[Task objective]
Copy these records line for line, exactly as they appear.

[Available records]
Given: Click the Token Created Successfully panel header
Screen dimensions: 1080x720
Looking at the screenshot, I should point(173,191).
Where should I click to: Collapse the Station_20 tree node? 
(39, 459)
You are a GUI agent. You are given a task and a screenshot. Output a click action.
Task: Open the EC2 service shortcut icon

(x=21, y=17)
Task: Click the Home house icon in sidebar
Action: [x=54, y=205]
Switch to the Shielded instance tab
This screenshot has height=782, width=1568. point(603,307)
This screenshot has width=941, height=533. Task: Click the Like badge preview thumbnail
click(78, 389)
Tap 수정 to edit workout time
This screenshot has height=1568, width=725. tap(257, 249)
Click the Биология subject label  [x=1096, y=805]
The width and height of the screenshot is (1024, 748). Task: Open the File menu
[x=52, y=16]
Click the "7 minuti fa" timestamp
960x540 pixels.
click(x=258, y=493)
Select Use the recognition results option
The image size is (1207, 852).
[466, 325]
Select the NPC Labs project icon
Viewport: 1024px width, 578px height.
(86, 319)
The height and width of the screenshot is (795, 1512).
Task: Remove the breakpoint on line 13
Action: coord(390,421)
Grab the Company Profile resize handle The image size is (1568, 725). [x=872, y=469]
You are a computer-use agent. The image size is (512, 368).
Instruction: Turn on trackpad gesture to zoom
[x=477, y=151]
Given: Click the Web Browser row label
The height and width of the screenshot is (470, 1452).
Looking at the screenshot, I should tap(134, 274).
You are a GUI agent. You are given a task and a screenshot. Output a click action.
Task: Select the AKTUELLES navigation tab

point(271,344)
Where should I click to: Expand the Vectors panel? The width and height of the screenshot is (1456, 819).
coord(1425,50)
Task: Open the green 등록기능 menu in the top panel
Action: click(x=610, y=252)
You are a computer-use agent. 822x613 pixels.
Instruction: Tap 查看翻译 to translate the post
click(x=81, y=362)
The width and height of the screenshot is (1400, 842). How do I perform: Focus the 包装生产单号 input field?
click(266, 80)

[The answer]
Given: Click the Token Created Successfully panel header
Screen dimensions: 1080x720
Looking at the screenshot, I should point(173,191).
Where should I click to: Collapse the Station_20 tree node? 
(39, 459)
You are a GUI agent. You are given a task and a screenshot. Output a click action.
Task: Open the EC2 service shortcut icon

(x=21, y=17)
Task: Click the Home house icon in sidebar
Action: [x=54, y=205]
Switch to the Shielded instance tab
This screenshot has height=782, width=1568. point(603,307)
This screenshot has width=941, height=533. Task: Click the Like badge preview thumbnail
click(78, 389)
Tap 수정 to edit workout time
This screenshot has height=1568, width=725. tap(257, 249)
Click the Биология subject label  [x=1096, y=805]
The width and height of the screenshot is (1024, 748). Task: Open the File menu
[x=52, y=16]
Click the "7 minuti fa" timestamp
960x540 pixels.
click(x=258, y=493)
Select Use the recognition results option
The image size is (1207, 852).
[466, 325]
Select the NPC Labs project icon
Viewport: 1024px width, 578px height.
(86, 319)
The height and width of the screenshot is (795, 1512).
Task: Remove the breakpoint on line 13
Action: coord(390,421)
Grab the Company Profile resize handle The image size is (1568, 725). [x=872, y=469]
You are a computer-use agent. The image size is (512, 368).
Instruction: Turn on trackpad gesture to zoom
[x=477, y=151]
Given: Click the Web Browser row label
The height and width of the screenshot is (470, 1452).
Looking at the screenshot, I should tap(134, 274).
You are a GUI agent. You are given a task and a screenshot. Output a click action.
Task: Select the AKTUELLES navigation tab

point(271,344)
Where should I click to: Expand the Vectors panel? The width and height of the screenshot is (1456, 819).
coord(1425,50)
Task: Open the green 등록기능 menu in the top panel
Action: click(x=610, y=252)
You are a computer-use agent. 822x613 pixels.
Instruction: Tap 查看翻译 to translate the post
click(x=81, y=362)
The width and height of the screenshot is (1400, 842). How do I perform: Focus the 包装生产单号 input field?
click(266, 80)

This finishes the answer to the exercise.